WHAT THE TASK ASKS: Which lines of the records below contain the word "agent"? Show each one.

MATERIAL SUPPLIED:
□ □ □ □ □ □ □
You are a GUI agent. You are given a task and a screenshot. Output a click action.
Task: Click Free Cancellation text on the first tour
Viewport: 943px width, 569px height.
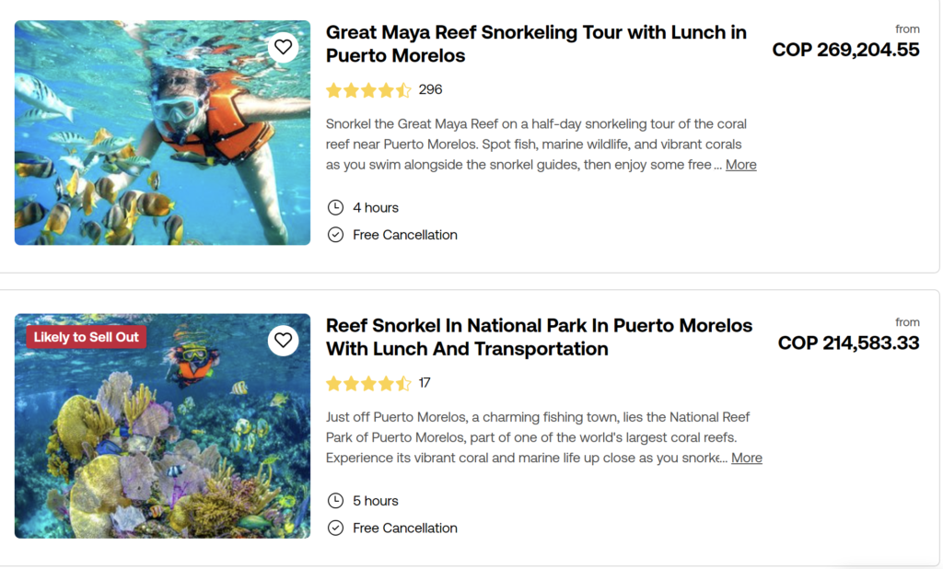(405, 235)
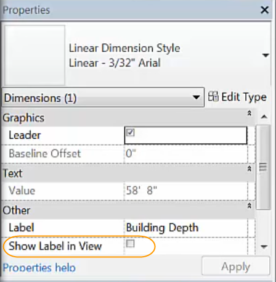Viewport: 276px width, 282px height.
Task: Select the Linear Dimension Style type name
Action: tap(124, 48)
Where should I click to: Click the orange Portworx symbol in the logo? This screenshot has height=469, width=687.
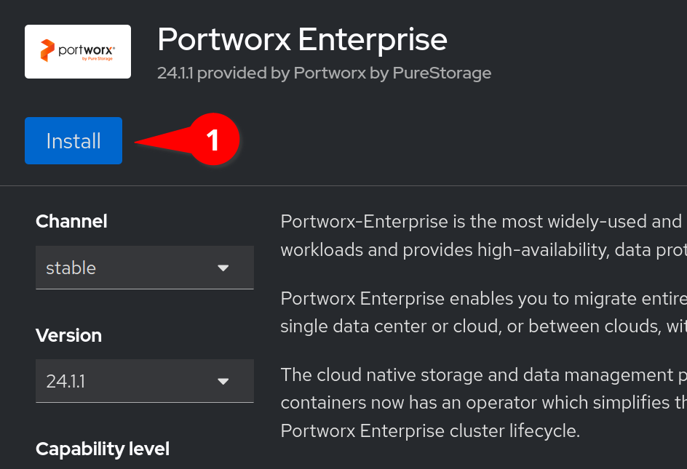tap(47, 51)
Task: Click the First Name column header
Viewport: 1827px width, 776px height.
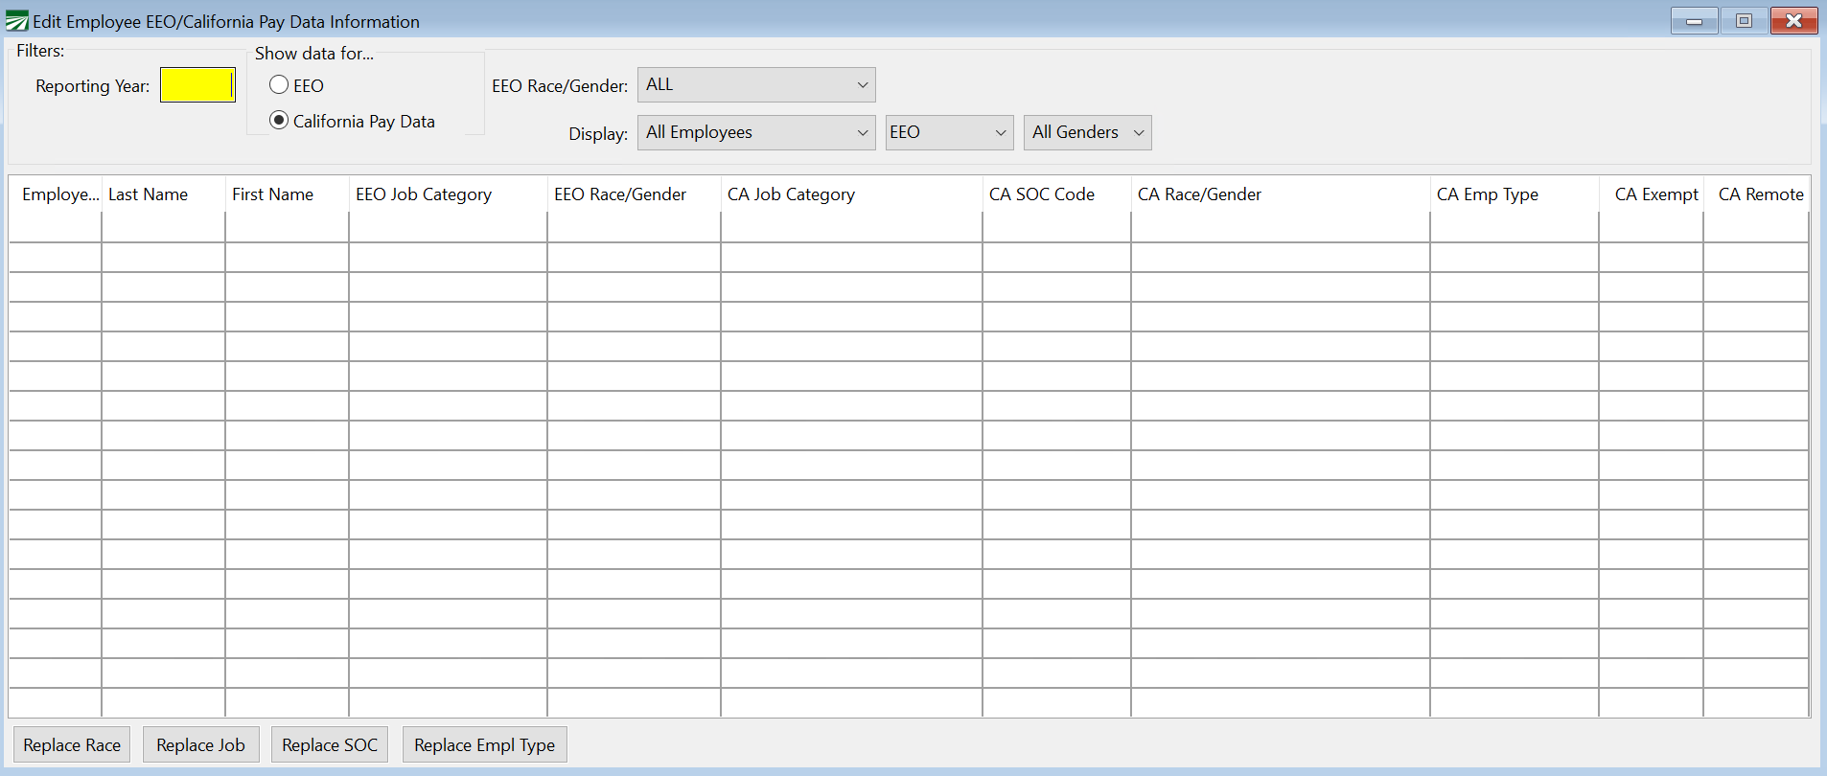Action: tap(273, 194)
□ □ □ □ □ □ □
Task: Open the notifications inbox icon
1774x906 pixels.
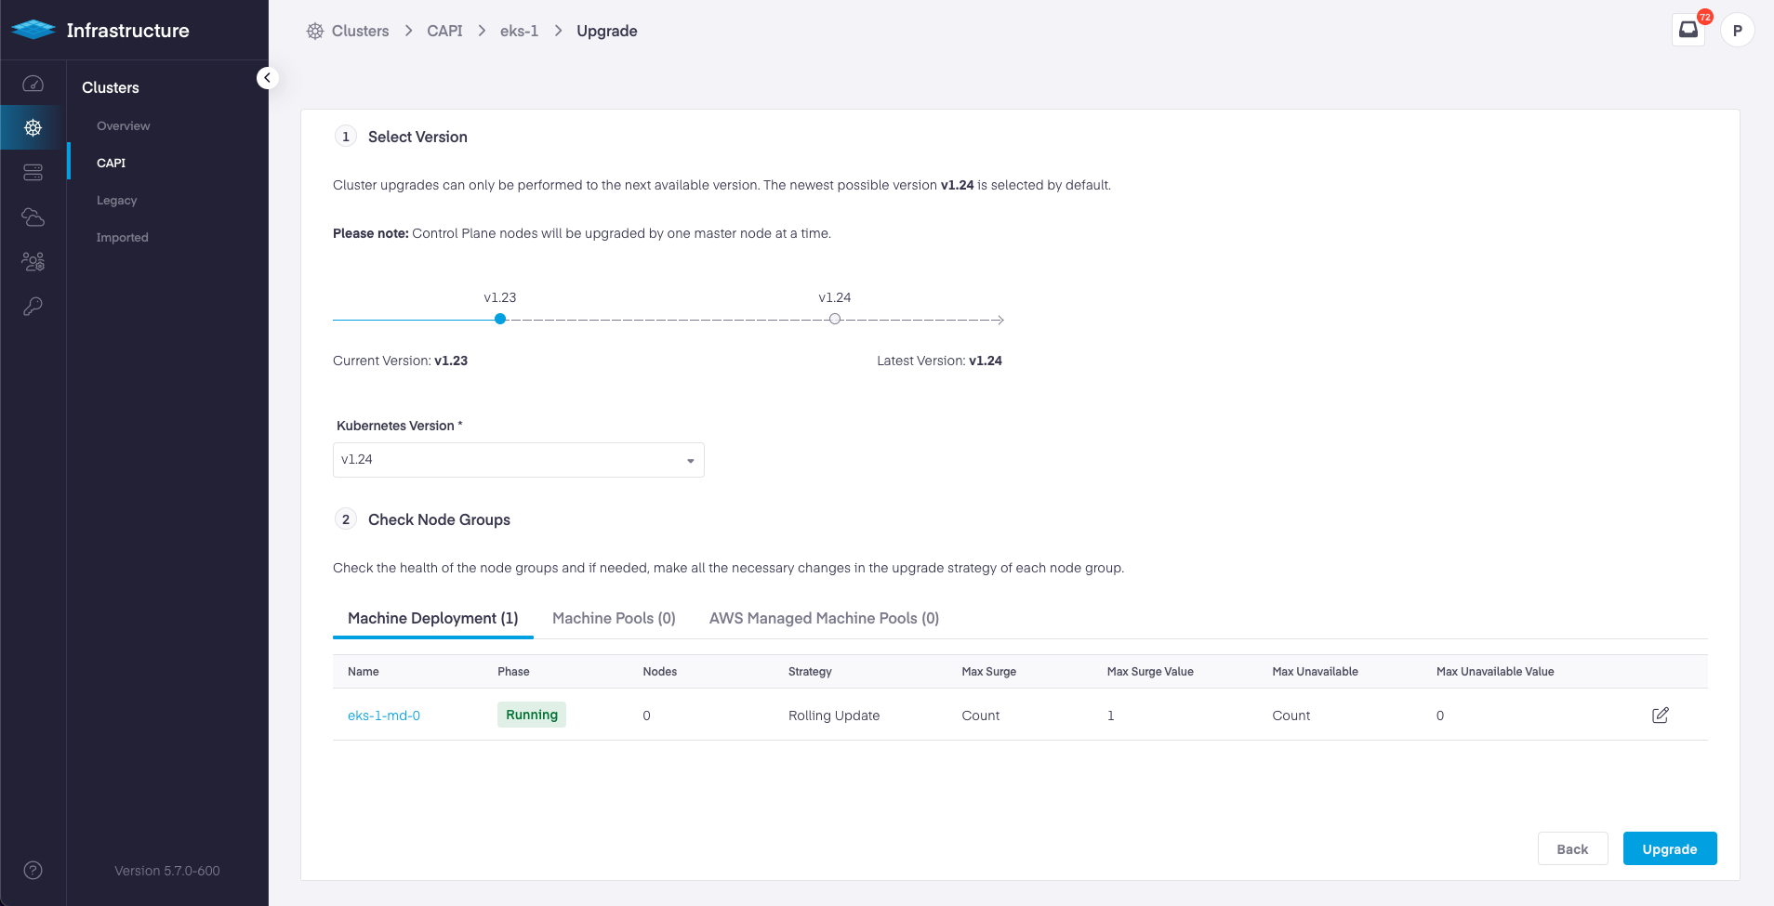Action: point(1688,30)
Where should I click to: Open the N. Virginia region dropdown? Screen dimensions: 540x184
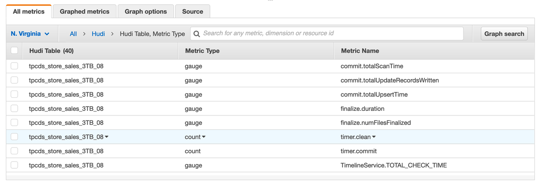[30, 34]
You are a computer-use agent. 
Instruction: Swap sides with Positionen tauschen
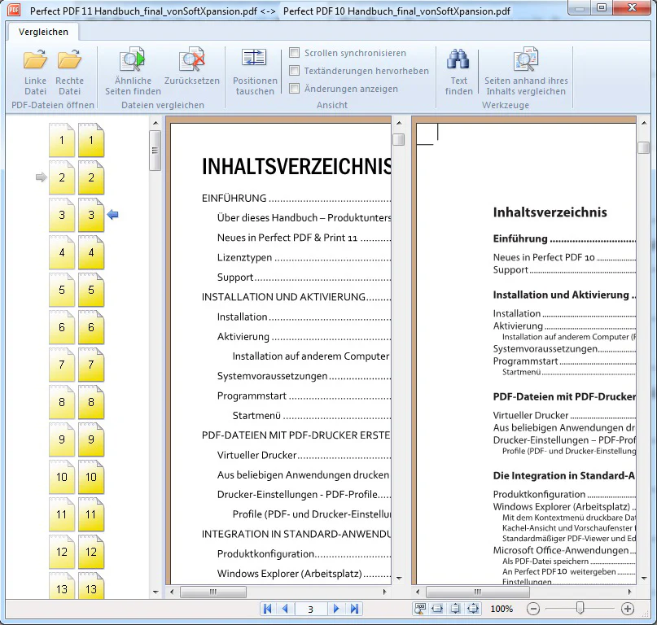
□ □ □ □ □ □ □
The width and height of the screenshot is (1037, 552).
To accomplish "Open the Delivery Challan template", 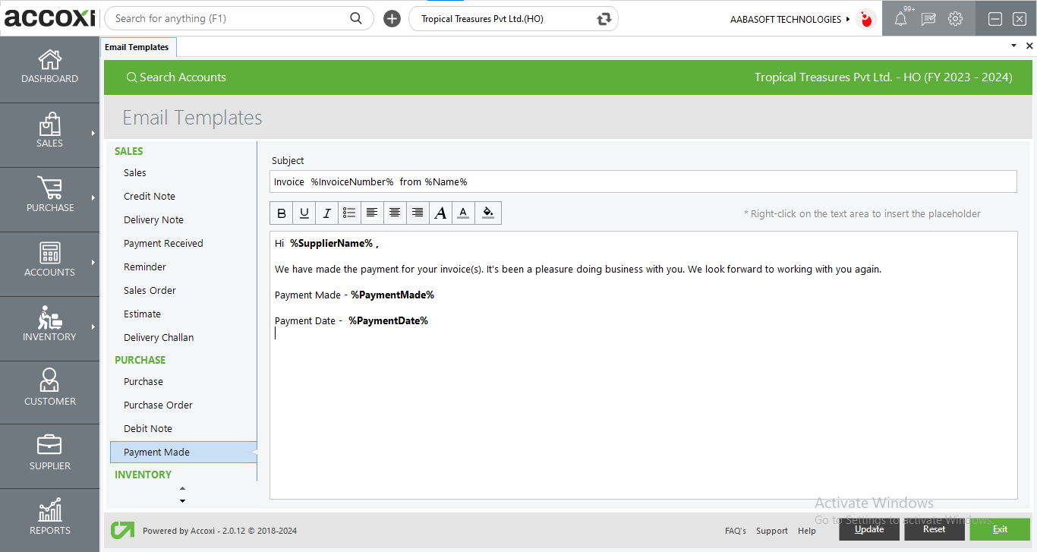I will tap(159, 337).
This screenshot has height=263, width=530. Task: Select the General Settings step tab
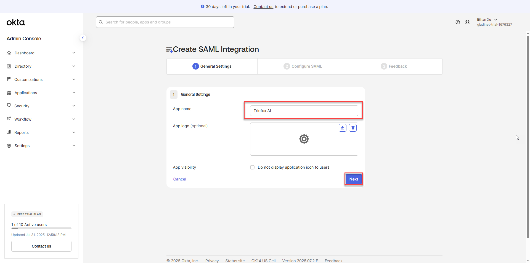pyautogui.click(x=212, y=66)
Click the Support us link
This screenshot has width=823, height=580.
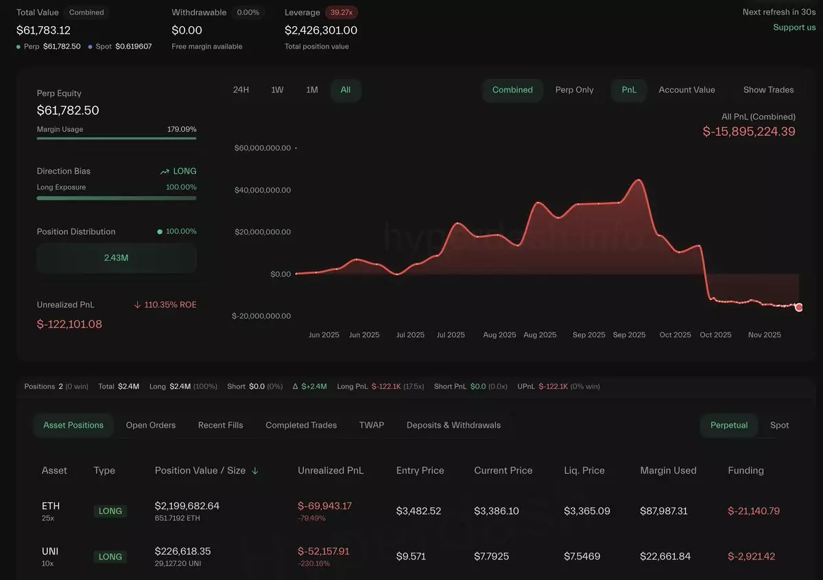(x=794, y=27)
□ □ □ □ □ □ □
WRITTEN SOLUTION:
You are a GUI agent. You are given a task and a screenshot. Output a click action.
You are a computer-use agent. 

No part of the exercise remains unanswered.